Records for processing:
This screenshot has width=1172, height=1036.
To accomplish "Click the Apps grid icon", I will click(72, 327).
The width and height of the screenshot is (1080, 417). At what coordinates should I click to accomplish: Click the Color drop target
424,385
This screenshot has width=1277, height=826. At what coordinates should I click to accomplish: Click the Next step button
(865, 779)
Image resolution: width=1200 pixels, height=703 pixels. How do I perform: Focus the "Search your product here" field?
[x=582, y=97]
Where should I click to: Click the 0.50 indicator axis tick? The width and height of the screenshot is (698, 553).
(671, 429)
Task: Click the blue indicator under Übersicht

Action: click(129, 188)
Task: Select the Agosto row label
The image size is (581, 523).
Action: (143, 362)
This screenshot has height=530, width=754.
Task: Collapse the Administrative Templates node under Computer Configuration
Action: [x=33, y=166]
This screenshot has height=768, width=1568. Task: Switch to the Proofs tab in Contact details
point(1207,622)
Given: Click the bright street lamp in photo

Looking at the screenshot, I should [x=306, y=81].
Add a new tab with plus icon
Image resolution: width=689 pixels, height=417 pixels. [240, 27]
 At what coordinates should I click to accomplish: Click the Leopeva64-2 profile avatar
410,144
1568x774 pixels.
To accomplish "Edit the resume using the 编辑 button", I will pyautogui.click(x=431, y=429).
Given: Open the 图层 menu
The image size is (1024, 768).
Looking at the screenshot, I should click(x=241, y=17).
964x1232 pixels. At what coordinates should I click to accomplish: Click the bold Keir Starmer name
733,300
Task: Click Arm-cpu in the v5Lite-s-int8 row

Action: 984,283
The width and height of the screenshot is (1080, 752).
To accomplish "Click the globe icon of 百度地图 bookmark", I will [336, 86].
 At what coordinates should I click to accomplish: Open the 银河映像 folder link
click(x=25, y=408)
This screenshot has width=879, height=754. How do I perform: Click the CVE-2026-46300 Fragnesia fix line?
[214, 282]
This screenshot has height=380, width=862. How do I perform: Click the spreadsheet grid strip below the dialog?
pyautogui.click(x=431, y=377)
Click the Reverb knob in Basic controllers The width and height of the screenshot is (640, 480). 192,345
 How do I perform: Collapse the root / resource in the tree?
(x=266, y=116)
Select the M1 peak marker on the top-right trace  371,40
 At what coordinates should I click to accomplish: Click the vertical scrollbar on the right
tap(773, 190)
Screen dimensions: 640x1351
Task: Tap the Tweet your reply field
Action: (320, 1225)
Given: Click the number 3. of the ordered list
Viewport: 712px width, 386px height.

Task to complete:
Please output exactly the lines between the one holding "Add a new tab with plus icon" and the one holding "Select the M1" in the records above, inclusive, and nothing more.

Answer for this exercise:
Add a new tab with plus icon
Image resolution: width=689 pixels, height=417 pixels. [240, 27]
 At what coordinates should I click to accomplish: Click the Leopeva64-2 profile avatar
410,144
1568x774 pixels.
To accomplish "Edit the resume using the 编辑 button", I will pyautogui.click(x=431, y=429).
Given: Open the 图层 menu
The image size is (1024, 768).
Looking at the screenshot, I should click(x=241, y=17).
964x1232 pixels. At what coordinates should I click to accomplish: Click the bold Keir Starmer name
733,300
Task: Click Arm-cpu in the v5Lite-s-int8 row

Action: 984,283
The width and height of the screenshot is (1080, 752).
To accomplish "Click the globe icon of 百度地图 bookmark", I will [336, 86].
 At what coordinates should I click to accomplish: Open the 银河映像 folder link
click(x=25, y=408)
This screenshot has width=879, height=754. How do I perform: Click the CVE-2026-46300 Fragnesia fix line?
[214, 282]
This screenshot has height=380, width=862. How do I perform: Click the spreadsheet grid strip below the dialog?
pyautogui.click(x=431, y=377)
Click the Reverb knob in Basic controllers The width and height of the screenshot is (640, 480). 192,345
 How do I perform: Collapse the root / resource in the tree?
(x=266, y=116)
Select the M1 peak marker on the top-right trace  371,40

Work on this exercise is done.